TAREAS PROPUESTAS -
A - Reescribe el fragmento sobre Viriato desde las palabras "Viriato alcanzó la" hasta "y los honores.", y pon "austera" en lugar de "frugal".
B - Según el fragmento sobre Viriato, ¿cómo alcanzó Viriato la jefatura de las tribus?

FRAGMENTO SELECCIONADO -
..............................
A Roma le costó más de dos siglos someter la península ibérica debido a la
enconada resistencia que ofrecieron sus habitantes. Las tribus íberas y celtas
eran guerreras y no se doblegaron de buen grado ante las águilas de Roma.
Entre todos los caudillos de las innumerables tribus que galoparon por la
Península destaca el lusitano Viriato. Tanta fue su bravura y tantas las derrotas
que infligió a los romanos que estos decidieron inmortalizar su nombre
escribiendo sobre él en sus crónicas.
Viriato alcanzó la jefatura de las tribus por méritos propios, no heredó de nadie
el mando. Sus hombres admiraban su generosidad, su valor, su vida frugal, su
rigurosa justicia en el reparto de los botines y también su olímpico desprecio
hacia los tributos y los honores.
..............................
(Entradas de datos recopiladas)
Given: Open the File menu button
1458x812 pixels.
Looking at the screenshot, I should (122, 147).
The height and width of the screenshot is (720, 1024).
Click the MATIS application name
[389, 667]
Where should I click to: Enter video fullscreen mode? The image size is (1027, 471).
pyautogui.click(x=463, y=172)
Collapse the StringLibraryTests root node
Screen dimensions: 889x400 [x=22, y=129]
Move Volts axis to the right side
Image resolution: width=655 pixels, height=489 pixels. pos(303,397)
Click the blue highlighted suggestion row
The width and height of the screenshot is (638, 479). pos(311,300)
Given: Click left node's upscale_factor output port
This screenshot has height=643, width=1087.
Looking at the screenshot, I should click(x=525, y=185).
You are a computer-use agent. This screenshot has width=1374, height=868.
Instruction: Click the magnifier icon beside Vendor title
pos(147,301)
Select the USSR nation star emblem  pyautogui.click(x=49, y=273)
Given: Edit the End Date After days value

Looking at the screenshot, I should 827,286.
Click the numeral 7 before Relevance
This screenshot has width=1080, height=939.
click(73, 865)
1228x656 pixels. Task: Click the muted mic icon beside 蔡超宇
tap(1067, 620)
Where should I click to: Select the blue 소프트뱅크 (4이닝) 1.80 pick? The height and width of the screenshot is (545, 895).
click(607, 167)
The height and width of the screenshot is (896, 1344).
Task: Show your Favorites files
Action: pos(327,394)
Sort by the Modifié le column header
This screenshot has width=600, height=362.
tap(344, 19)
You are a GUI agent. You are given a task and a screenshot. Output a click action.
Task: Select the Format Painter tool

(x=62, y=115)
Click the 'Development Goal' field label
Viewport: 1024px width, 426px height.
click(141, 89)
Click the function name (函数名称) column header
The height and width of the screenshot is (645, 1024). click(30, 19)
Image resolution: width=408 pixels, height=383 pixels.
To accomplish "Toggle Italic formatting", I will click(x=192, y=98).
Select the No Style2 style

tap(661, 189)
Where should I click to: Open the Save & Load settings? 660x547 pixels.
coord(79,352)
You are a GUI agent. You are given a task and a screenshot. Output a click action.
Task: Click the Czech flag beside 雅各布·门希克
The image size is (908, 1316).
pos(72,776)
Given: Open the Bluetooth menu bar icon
..............................
SOLUCIONES -
A -
Viriato alcanzó la jefatura de las tribus por méritos propios, no heredó de nadie
el mando. Sus hombres admiraban su generosidad, su valor, su vida austera, su
rigurosa justicia en el reparto de los botines y también su olímpico desprecio
hacia los tributos y los honores.

B - Por méritos propios, sin heredar de nadie el mando.